As a new father, Casey Palmer already knew what it meant to be a good mom in today’s society, but what does it mean to be a good dad?
I didn’t know what to expect when I became a Dad. It’s not like I lacked good fatherly figures — my father made sure I could handle whatever the world threw at me, and my grandfather made sure to show me what it meant to stay devoted to relationships for decades — it was more because I had no clue of what the world expected of me.
The “2015 Father” is a conundrum. We hear plenty of stories about what can happen to children when they lack a father figure — they might join a gang, they’re reportedly less likely to go to church if their mother goes but their father doesn’t, the father in absentia is oft-blamed for children’s bad behavior, society diagnosing a lack of the firm disciplinarian they so sorely needed to keep them in line, etc.
But people rarely talk about what the value of a good father is.
Mothers are important — they carry babies in their wombs until they’re full-term and ready for birth; they wean the children if they choose to breastfeed; single mothers are often revered for “beating the odds” and raising children who turn out as amazing adults. There’s no doubt in anyone’s minds that children cannot exist without mothers, but fathers are all too often treated as little more than sperm donors.

**WHAT THE TASK REQUIRES**
Write out the passage on fatherhood word for word, between "I didn’t know" and "in line, etc.", inclusive.

**EXTRACTED ENTRIES**
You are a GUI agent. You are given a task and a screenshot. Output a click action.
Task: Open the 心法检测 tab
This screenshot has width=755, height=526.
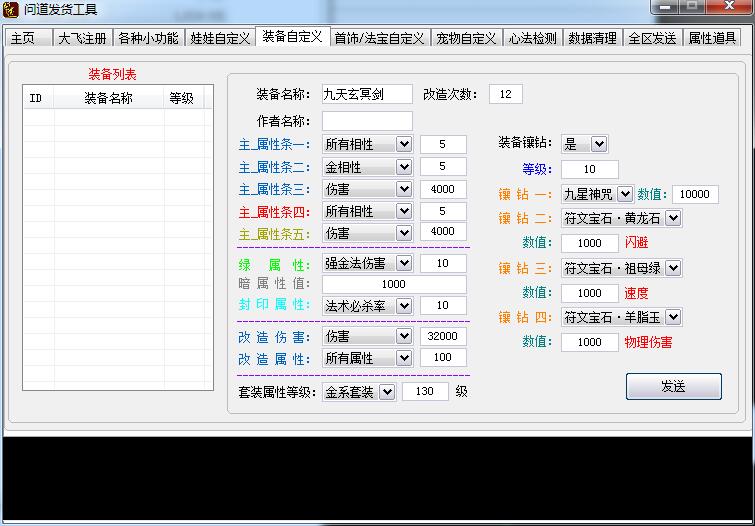tap(532, 38)
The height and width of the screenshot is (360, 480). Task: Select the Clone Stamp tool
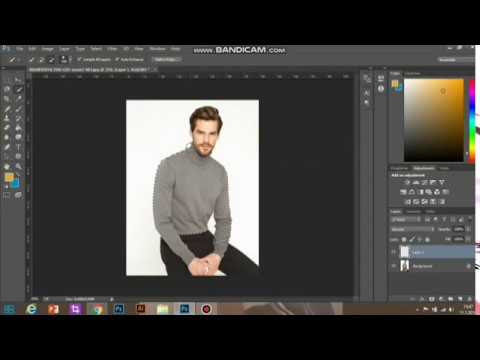(7, 118)
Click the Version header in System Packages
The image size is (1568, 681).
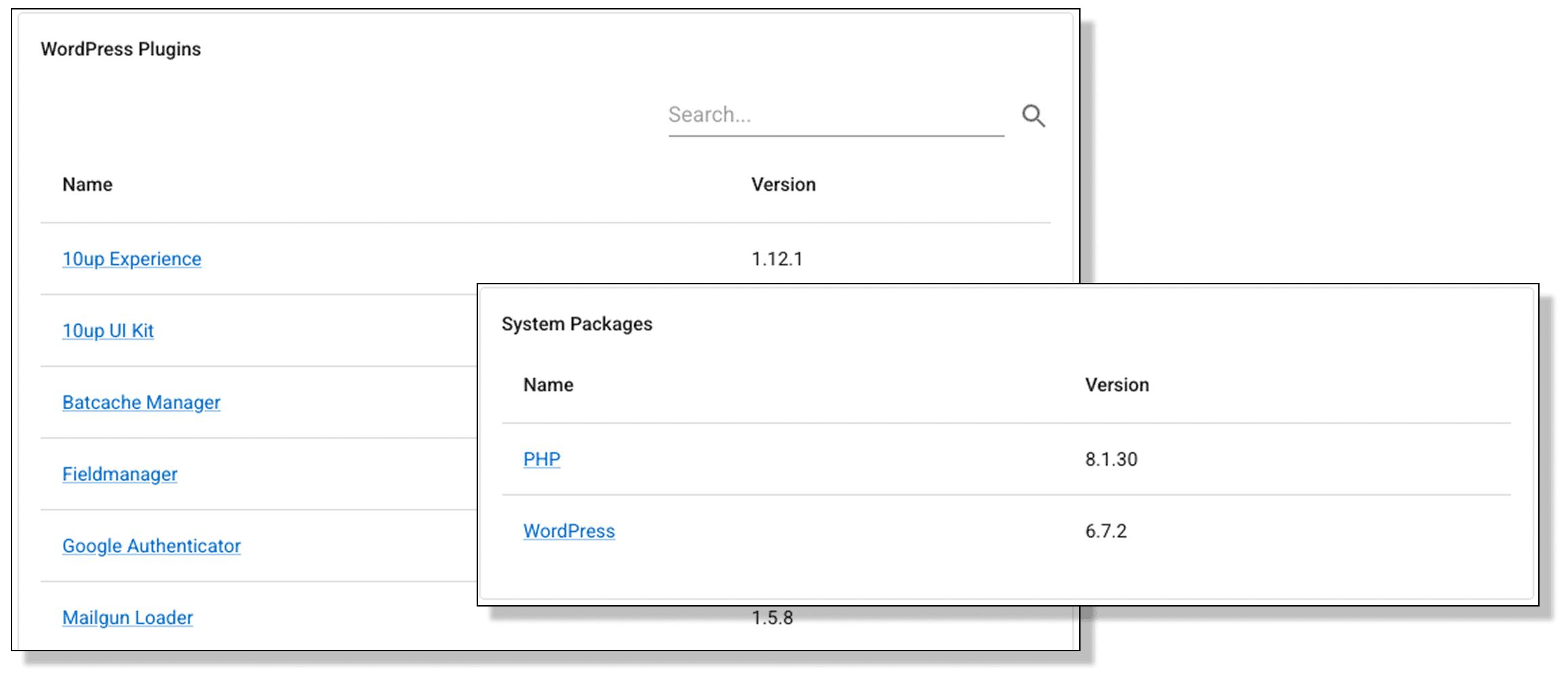pos(1116,385)
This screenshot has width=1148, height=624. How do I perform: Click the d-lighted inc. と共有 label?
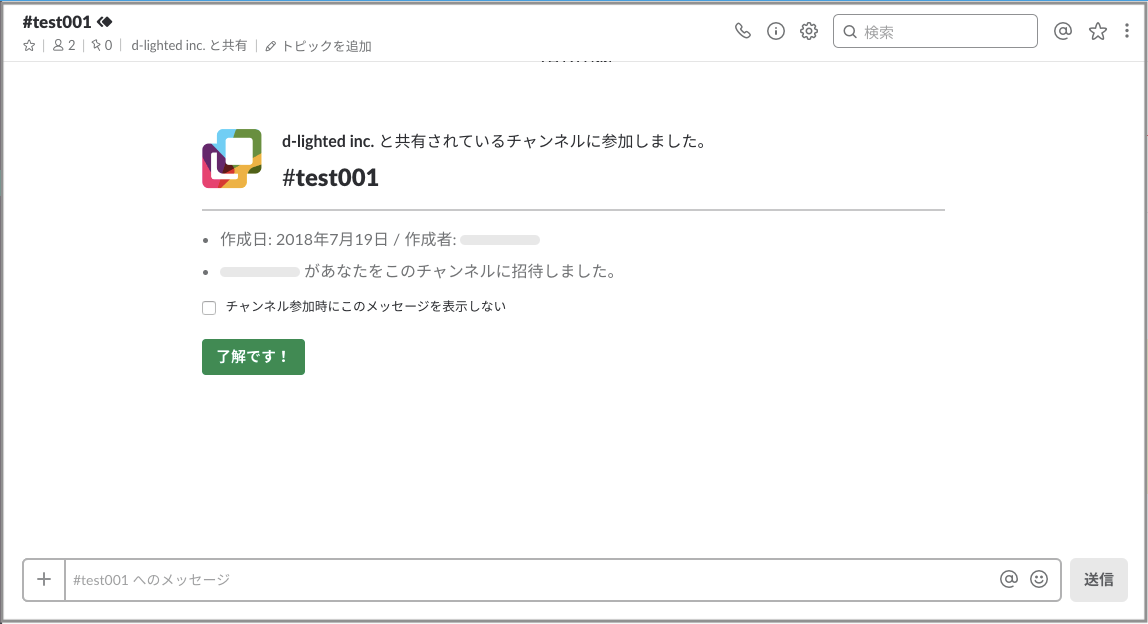(189, 46)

**RESPONSE TO THE EXERCISE**
I didn’t know what to expect when I became a Dad. It’s not like I lacked good fatherly figures — my father made sure I could handle whatever the world threw at me, and my grandfather made sure to show me what it meant to stay devoted to relationships for decades — it was more because I had no clue of what the world expected of me.
The “2015 Father” is a conundrum. We hear plenty of stories about what can happen to children when they lack a father figure — they might join a gang, they’re reportedly less likely to go to church if their mother goes but their father doesn’t, the father in absentia is oft-blamed for children’s bad behavior, society diagnosing a lack of the firm disciplinarian they so sorely needed to keep them in line, etc.